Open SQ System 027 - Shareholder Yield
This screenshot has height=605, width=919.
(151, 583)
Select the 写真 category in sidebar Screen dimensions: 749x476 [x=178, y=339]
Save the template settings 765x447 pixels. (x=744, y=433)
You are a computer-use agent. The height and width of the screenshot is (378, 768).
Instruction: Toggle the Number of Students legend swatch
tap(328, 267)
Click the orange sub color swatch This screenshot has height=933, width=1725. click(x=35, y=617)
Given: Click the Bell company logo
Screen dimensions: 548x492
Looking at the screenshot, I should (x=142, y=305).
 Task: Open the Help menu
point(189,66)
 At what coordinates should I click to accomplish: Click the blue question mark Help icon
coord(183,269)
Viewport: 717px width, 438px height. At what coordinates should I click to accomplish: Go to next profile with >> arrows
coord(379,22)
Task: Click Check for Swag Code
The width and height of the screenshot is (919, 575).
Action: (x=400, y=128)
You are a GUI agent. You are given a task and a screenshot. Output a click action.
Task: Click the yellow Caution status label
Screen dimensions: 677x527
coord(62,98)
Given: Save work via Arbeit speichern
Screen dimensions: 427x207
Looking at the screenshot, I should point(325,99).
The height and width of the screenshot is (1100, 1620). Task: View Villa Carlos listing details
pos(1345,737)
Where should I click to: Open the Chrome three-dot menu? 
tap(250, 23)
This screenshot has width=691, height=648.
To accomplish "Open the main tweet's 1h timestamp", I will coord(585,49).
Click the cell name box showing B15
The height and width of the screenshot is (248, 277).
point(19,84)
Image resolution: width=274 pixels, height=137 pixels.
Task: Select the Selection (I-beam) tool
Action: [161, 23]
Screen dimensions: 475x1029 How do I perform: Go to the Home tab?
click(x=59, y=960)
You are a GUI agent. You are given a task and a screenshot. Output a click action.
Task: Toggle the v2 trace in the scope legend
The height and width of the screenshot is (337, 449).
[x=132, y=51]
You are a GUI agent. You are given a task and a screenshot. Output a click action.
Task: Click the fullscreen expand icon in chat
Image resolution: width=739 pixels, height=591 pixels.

.....

== WORK INSTRUCTIONS ==
All lines from the one containing "Where should I" through the end of the material should be restated exactly, with both end lines kept.

== TASK OUTPUT ==
Where should I click to: Open the Chrome three-dot menu? 
tap(250, 23)
This screenshot has width=691, height=648.
To accomplish "Open the main tweet's 1h timestamp", I will coord(585,49).
Click the cell name box showing B15
The height and width of the screenshot is (248, 277).
point(19,84)
Image resolution: width=274 pixels, height=137 pixels.
Task: Select the Selection (I-beam) tool
Action: [161, 23]
Screen dimensions: 475x1029 How do I perform: Go to the Home tab?
click(x=59, y=960)
You are a GUI agent. You are given a task and a screenshot. Output a click action.
Task: Toggle the v2 trace in the scope legend
The height and width of the screenshot is (337, 449).
[x=132, y=51]
You are a GUI agent. You are given a task and a screenshot. Output a click action.
Task: Click the fullscreen expand icon in chat
Image resolution: width=739 pixels, height=591 pixels.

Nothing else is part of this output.